Monday, May 25, 2015

Weekly Link Round-Up

We're starting the weekly link round-up early due to the number of unusual stories that have appeared on my feed. Maybe it's a Memorial Day thing where everyone wanted to post their stuff asap so they could take the rest of the day off?

Wired has an interesting article about sex games. They're designed to make you feel weird. That's the point. They dive into the world of independent sex games. Nina Freeman explores her teenage years with her games, and the awkward realization of what sex is after smashing two Barbie dolls together to figure it all out. Another is Robert Yang's Hurt Me Plenty, which is very BDSM-material. All of this is to get people to think about sex and relationships rationally and in a real-world sense. The things we see in Triple-A titles are flashes of boob, if that. It's not sex but an image to entice the male gaze. So yes, sex games are meant to make you uncomfortable, but that's to get you talking about it in a healthy, natural way.

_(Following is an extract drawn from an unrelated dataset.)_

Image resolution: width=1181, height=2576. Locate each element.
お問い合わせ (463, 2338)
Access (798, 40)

- TechCrunch wants to talk about subscription services, and how Sony and Microsoft can use it to win video games. But wait, aren't they already doing this? They are. But Tadhg Kelly recommends that for the companies to grow and solidify their audience, they need to cater to their needs. One suggestion is to have tailored subscription services. Start tracking gamer's play habits (as if they're not already doing it), and customize the experience.

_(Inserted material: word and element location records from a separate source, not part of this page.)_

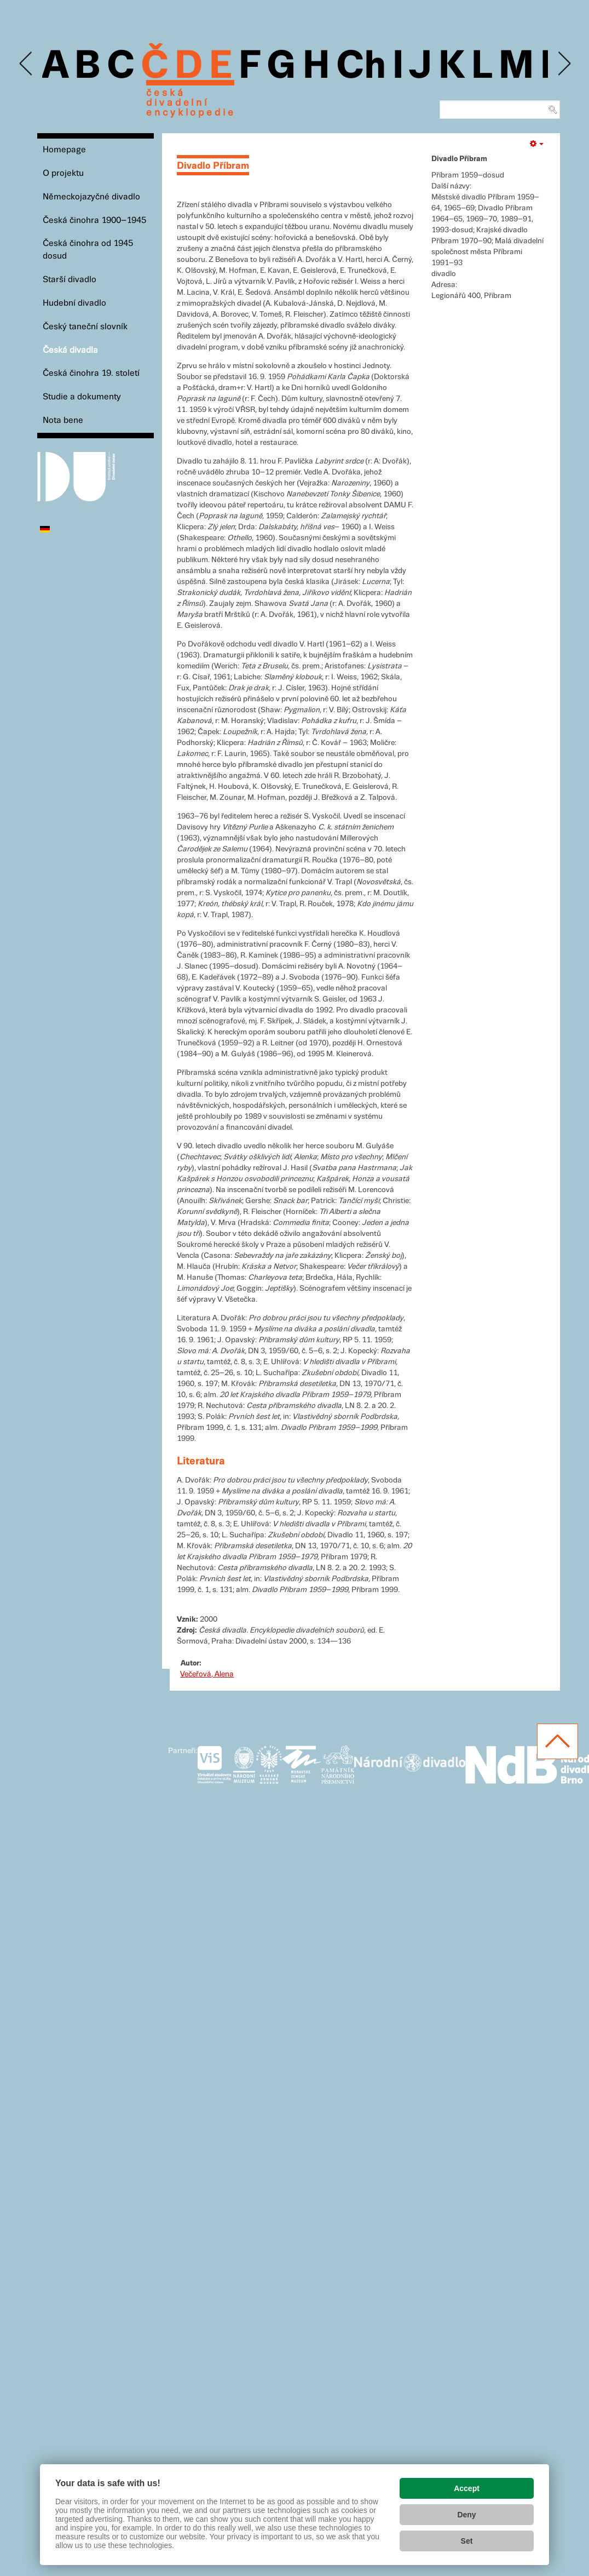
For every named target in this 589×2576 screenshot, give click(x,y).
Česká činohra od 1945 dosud (88, 250)
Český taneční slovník (85, 326)
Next (564, 63)
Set (467, 2541)
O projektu (63, 173)
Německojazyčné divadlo (91, 197)
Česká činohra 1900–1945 (94, 220)
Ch (361, 67)
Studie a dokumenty (82, 397)
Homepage (64, 149)
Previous (27, 63)
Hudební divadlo (74, 303)
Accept (467, 2488)
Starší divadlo (69, 279)
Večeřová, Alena (207, 1674)
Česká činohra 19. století (91, 373)
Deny (466, 2514)
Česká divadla (70, 350)
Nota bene (63, 420)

If a player is a daily user of XBox Live, then give them discounts and perks that a once a week user may not see. If a gamer is only playing EA products, work with EA to provide a subscription that fits that gamer's needs. I can forsee a big issue with this idea: fairness. Why should Person A get to pay less then Person B if we're using the same stuff? Good in theory, but not feasible. I don't think the current subscription system will go away anytime soon.

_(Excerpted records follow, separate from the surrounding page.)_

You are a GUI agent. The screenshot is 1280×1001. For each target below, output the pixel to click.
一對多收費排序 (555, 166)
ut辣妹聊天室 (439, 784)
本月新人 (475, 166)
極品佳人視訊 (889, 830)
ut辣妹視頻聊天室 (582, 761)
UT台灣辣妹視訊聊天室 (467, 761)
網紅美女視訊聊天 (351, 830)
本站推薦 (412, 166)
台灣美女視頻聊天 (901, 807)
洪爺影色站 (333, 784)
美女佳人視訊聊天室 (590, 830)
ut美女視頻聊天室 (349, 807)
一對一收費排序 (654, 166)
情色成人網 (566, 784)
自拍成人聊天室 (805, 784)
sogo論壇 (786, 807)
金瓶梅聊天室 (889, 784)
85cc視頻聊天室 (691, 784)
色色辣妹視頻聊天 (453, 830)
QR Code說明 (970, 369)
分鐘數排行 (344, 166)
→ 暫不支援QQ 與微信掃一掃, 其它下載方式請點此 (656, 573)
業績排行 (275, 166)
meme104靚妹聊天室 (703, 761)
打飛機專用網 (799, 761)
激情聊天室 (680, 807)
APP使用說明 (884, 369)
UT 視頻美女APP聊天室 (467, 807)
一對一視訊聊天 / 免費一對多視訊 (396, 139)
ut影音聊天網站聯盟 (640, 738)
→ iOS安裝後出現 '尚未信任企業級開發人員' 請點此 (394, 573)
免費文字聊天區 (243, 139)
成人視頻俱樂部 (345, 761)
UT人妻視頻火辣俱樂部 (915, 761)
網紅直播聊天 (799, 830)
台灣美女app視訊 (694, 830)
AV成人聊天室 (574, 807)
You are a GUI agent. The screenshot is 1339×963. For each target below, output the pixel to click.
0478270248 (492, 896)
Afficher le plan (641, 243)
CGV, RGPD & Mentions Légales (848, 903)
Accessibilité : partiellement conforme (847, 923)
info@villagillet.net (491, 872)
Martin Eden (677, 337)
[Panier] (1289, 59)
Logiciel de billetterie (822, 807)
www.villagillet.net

- Geniuses at Duke University in conjunction with Microsoft's research center may have found a way to cut down on the bandwidth for gamers on mobile units. Named Kahawai, the idea is similar to "collaborative rendering." A portion of the game's rendering is done via "The Cloud" while the other is handled by the internal processor of the mobile device. Too many games rely on bandwidth to distribute content, and very little utilize the device itself. But Kahawai's system allows it to happen, and cross platforms without worry about compatibility issues. Tests are still underway, but so far they seem quite promising.

- Coconuts (interesting site name, I know) decided to take a trip to Japan and check out some of their strange games, and they are hosting a "weird game night" in Bangkok. So if you're in the area, check it out. Be amazed by Incredible Crisis or Paradious. You'll wonder how such a country was able to create Mario after watching the videos.